* START EXERCISE MATERIALS *
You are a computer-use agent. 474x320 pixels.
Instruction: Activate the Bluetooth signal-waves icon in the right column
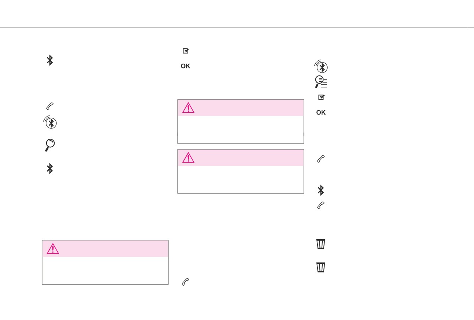pos(321,66)
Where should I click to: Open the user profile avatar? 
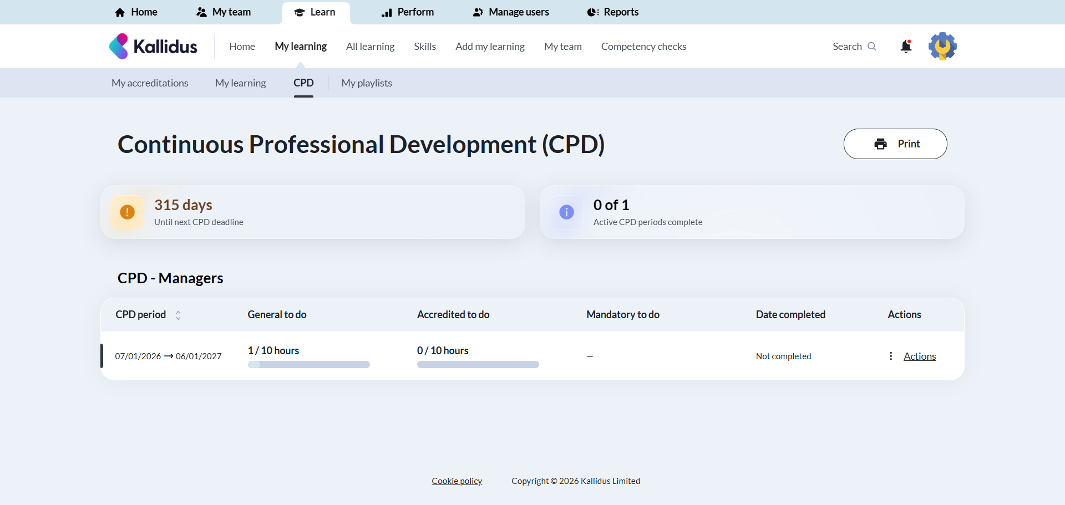[x=942, y=47]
* END EXERCISE MATERIALS *
■ YOUR TASK ■
Reproduce every entry above line for line, with no changes, and leave the pictures out.

■ SOLUTION FOR THIS EXERCISE ■
You are a computer-use agent. 474x320 pixels.
Instruction: Activate the Bluetooth signal-waves icon in the right column
pos(321,66)
Where should I click to: Open the user profile avatar? 
[x=942, y=47]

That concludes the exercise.